Der Ökonom Friedrich Schneider glaubt nicht daran,
dass eine Begrenzung der Barzahlung ein wirksames Mittel ist, um
Schattenwirtschaft, organisierte Kriminalität oder Terrorismus
einzudämmen. Schaffe man selbst das Bargeld ab, so stiegen lediglich
die Transaktionskosten, was „zu einem bescheidenen Rückgang der
Schattenwirtschaft von lediglich zwei bis drei Prozent und der
Kriminalität von ein bis zwei Prozent führt“, schreibt Schneider in
der in Berlin erscheinenden Tageszeitung „neues deutschland“
(Mittwochausgabe).

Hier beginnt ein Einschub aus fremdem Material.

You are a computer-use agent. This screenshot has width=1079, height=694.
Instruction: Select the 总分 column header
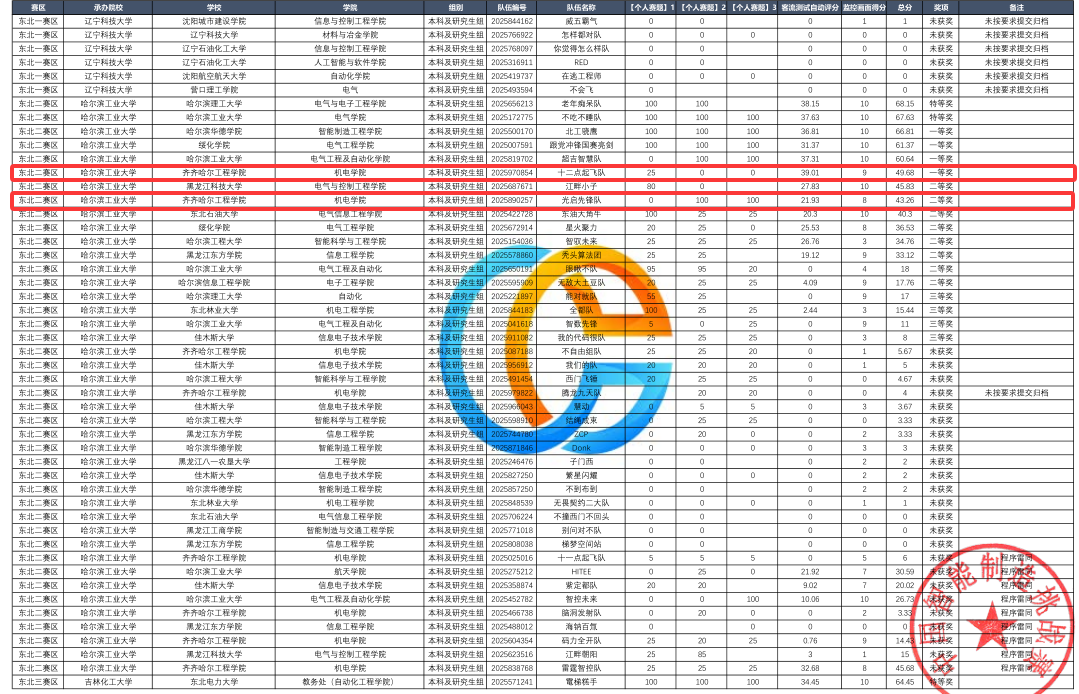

Der Professor für Volkswirtschaftslehre an der
Universität Linz, der selbst Studien zur Schattenwirtschaft und
organisierten Kriminalität erarbeitet hat, sieht in einer Diskussion
um eine Bargeldbeschränkung keine Ursachenbekämpfung bei
Schwarzarbeit und organisierter Kriminalität. Auch terroristische
Aktivitäten wie bei den Pariser Anschlägen könnten mit einer
eingeschränkten Bargeldbezahlung nicht unterbunden werden – weil
dafür keine großen Geldbeträge notwendig seien. Die meisten
Aktivitäten zur Vorbereitung von Anschlägen würden „ganz legal und
meistens bargeldlos durchgeführt“, so Schneider.